Nos Sages insistent aussi sur la tonalité dans laquelle est transmis l’enseignement : « divré ‘hakhamim bena’hat nichma’im : les paroles des maîtres sont entendues lorsqu’elles le sont de manière calme et tranquille ». Il n’y a pas ici juste une leçon de communication mais un message bien plus profond. Le texte ne nous dit pas que l’on doit parler calmement, mais que les paroles sont entendues quand elles sont exprimées avec calme, ce qui revient à dire que la première préoccupation de celui qui utilise la parole doit être de savoir comment le récipiendaire de celle-ci va réussir à l’entendre. D’où la préoccupation de réfléchir en premier lieu à la capacité d’écoute que possède la personne qui est en face de moi et donc de choisir la terminologie adaptée. Il y a dans la transmission de l’écrit à travers l’oral un réel désir que l’autre comprendra parfaitement le message.

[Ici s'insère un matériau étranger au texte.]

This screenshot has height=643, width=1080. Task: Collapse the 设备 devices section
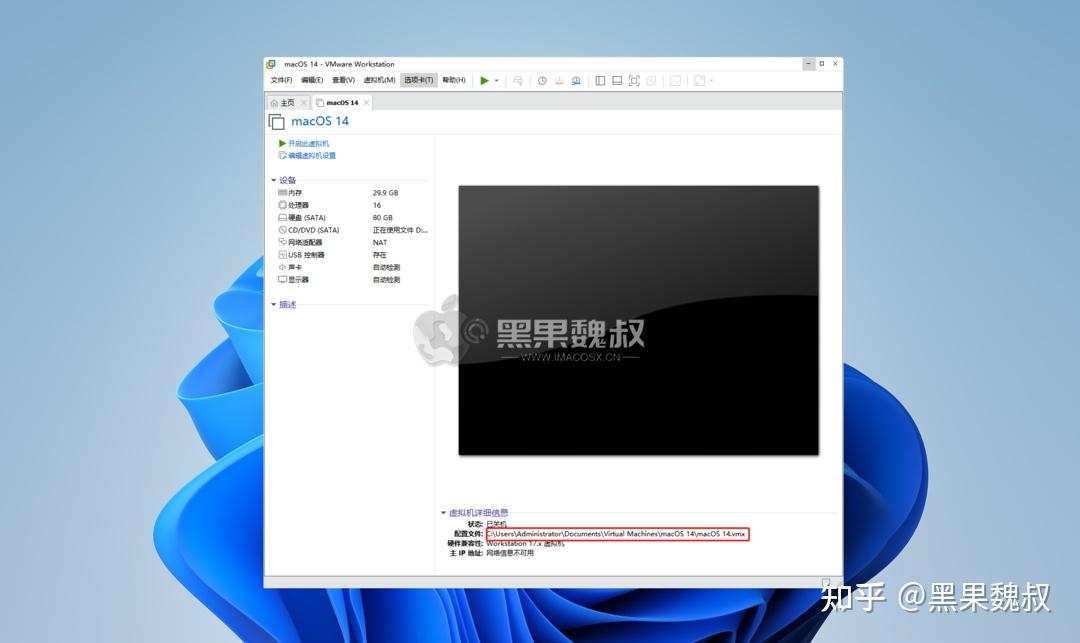[x=273, y=181]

Et puis l’oral, c’est aussi la confrontation de deux êtres, donc de deux paroles, et à travers cela, la construction d’un échange. A travers la parole que l’élève envoie au maître, c’est le dialogue réel entre l’humain et la Torah qui se construit. Le maître est le dépositaire de la Torah, quand l’élève interpelle le maître, c’est la Torah qu’il interpelle. Mais le maître crée une réponse que le livre seul, l’Ecrit, ne peut pas donner. Il faut néanmoins souligner que même si la forme est importante, pour la Torah, c’est le fond qui lui donne tout son poids.
Cette idée est d’ailleurs parfaitement exprimée par le Rabbin Elie Munk dans son commentaire sur la Torah (Exode IV, 16) : « l’érudit qui étudie et qui définit la doctrine ne doit pas se confondre avec l’orateur dont la tâche se limite à rendre la doctrine accessible et populaire. Notre époque considère souvent l’éloquence comme preuve de la personnalité, elle serait mieux inspirée de distinguer comme nos ancêtres le firent le don de l’érudition, le don de l’éloquence. Il y aurait alors à la tête de nos communautés de Ha’hamim quand bien même ils seraient « caved pé oucevad lachon », c’est à dire « avec une bouche pesante et la langue embarrassée.
Il ne nous reste dès lors qu’à explorer les textes à l‘ombre d’un maître dont la parole saura nous révéler le sens réel de cette Loi qui fut révélée par la parole de D.ieu sur le Mont Sinaï.